(Stored items)
__________
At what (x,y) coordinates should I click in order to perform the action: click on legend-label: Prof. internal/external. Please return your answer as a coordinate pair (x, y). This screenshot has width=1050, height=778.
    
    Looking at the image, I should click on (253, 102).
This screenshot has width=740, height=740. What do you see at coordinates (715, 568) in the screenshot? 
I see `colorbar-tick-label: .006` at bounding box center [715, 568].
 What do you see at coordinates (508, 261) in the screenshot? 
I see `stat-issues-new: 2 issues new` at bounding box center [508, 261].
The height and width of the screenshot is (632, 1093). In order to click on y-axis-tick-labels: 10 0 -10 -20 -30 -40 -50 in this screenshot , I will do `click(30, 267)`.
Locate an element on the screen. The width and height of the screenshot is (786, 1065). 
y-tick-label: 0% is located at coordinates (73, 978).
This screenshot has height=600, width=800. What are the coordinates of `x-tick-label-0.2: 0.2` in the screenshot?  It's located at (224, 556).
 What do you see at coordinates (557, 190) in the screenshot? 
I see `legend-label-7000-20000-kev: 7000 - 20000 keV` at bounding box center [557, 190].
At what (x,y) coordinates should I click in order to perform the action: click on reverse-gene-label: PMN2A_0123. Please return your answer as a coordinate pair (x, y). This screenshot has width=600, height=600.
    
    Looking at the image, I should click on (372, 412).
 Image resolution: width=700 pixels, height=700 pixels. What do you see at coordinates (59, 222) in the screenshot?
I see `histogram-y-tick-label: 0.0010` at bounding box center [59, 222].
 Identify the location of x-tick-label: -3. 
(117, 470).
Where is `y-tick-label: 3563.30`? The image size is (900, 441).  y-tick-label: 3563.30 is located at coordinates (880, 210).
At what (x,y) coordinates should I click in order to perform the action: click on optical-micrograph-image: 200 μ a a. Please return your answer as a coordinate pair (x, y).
__________
• [What the task asks]
Rewrite the records with "coordinate pair" changed to "point" wherever it occurs, leaving everything else as it stands.

• [Answer to the exercise]
At what (x,y) coordinates should I click in order to perform the action: click on legend-label: Prof. internal/external. Please return your answer as a point (x, y). This screenshot has width=1050, height=778.
    
    Looking at the image, I should click on (253, 102).
This screenshot has width=740, height=740. What do you see at coordinates (715, 568) in the screenshot? 
I see `colorbar-tick-label: .006` at bounding box center [715, 568].
 What do you see at coordinates (508, 261) in the screenshot? 
I see `stat-issues-new: 2 issues new` at bounding box center [508, 261].
The height and width of the screenshot is (632, 1093). In order to click on y-axis-tick-labels: 10 0 -10 -20 -30 -40 -50 in this screenshot , I will do `click(30, 267)`.
Locate an element on the screen. The width and height of the screenshot is (786, 1065). 
y-tick-label: 0% is located at coordinates (73, 978).
This screenshot has height=600, width=800. What are the coordinates of `x-tick-label-0.2: 0.2` in the screenshot?  It's located at (224, 556).
 What do you see at coordinates (557, 190) in the screenshot? 
I see `legend-label-7000-20000-kev: 7000 - 20000 keV` at bounding box center [557, 190].
At what (x,y) coordinates should I click in order to perform the action: click on reverse-gene-label: PMN2A_0123. Please return your answer as a point (x, y). This screenshot has width=600, height=600.
    
    Looking at the image, I should click on (372, 412).
 Image resolution: width=700 pixels, height=700 pixels. What do you see at coordinates (59, 222) in the screenshot?
I see `histogram-y-tick-label: 0.0010` at bounding box center [59, 222].
 Identify the location of x-tick-label: -3. 
(117, 470).
Where is `y-tick-label: 3563.30`? The image size is (900, 441).  y-tick-label: 3563.30 is located at coordinates (880, 210).
At what (x,y) coordinates should I click in order to perform the action: click on optical-micrograph-image: 200 μ a a. Please return your answer as a point (x, y).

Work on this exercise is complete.